**WHAT THE TASK REQUIRES**
The lines from the one holding "Image resolution: width=853" to the final line of the listing below are to be duplicated exactly, with both ends included and pictures omitted.

**DATA FOR REVIEW**
════════════════

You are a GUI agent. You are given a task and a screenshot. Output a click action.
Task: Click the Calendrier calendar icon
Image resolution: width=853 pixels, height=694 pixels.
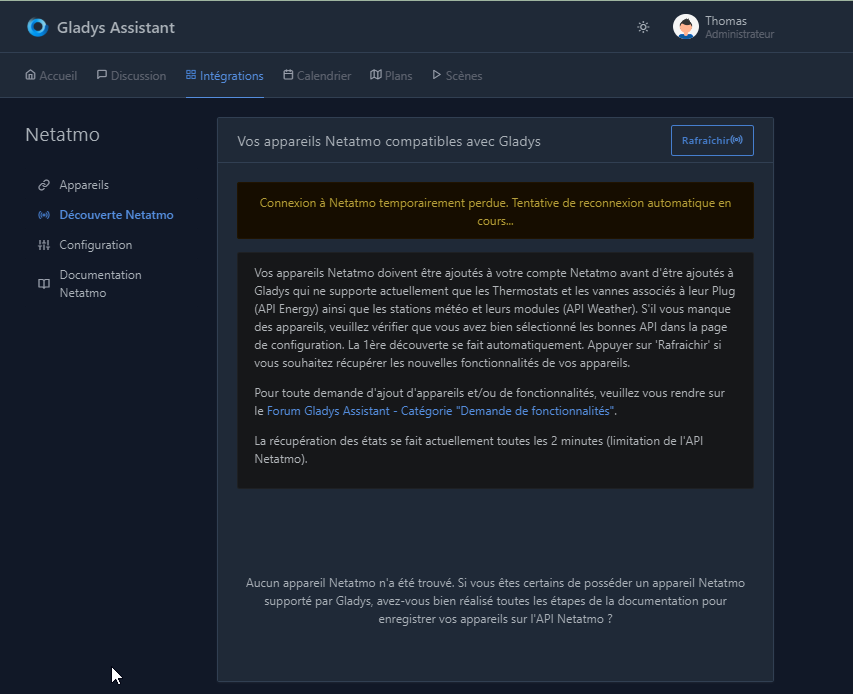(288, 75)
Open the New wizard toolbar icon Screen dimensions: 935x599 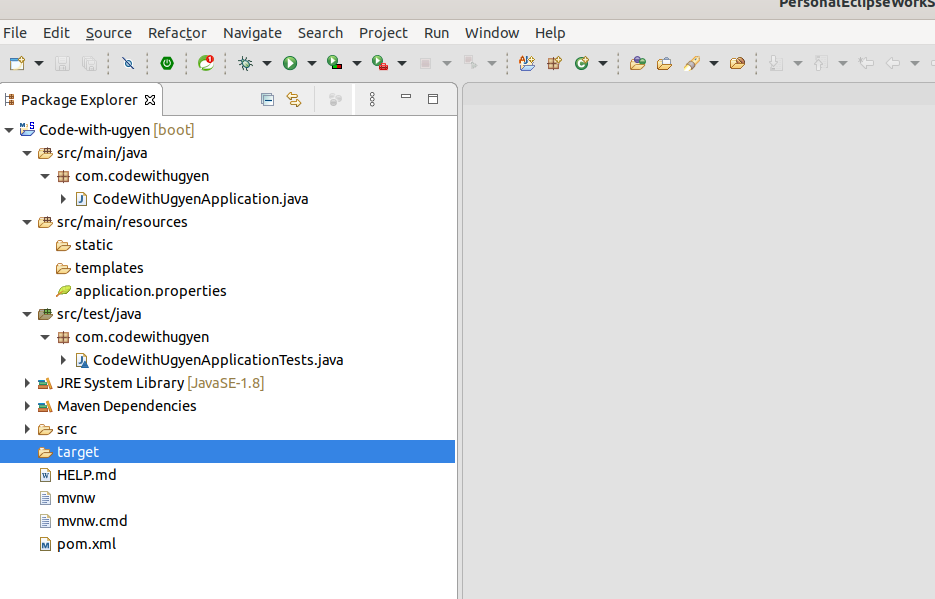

════════════════

**REPLY TO THE EXERCISE**
Image resolution: width=853 pixels, height=694 pixels.
(288, 75)
Open the New wizard toolbar icon Screen dimensions: 935x599 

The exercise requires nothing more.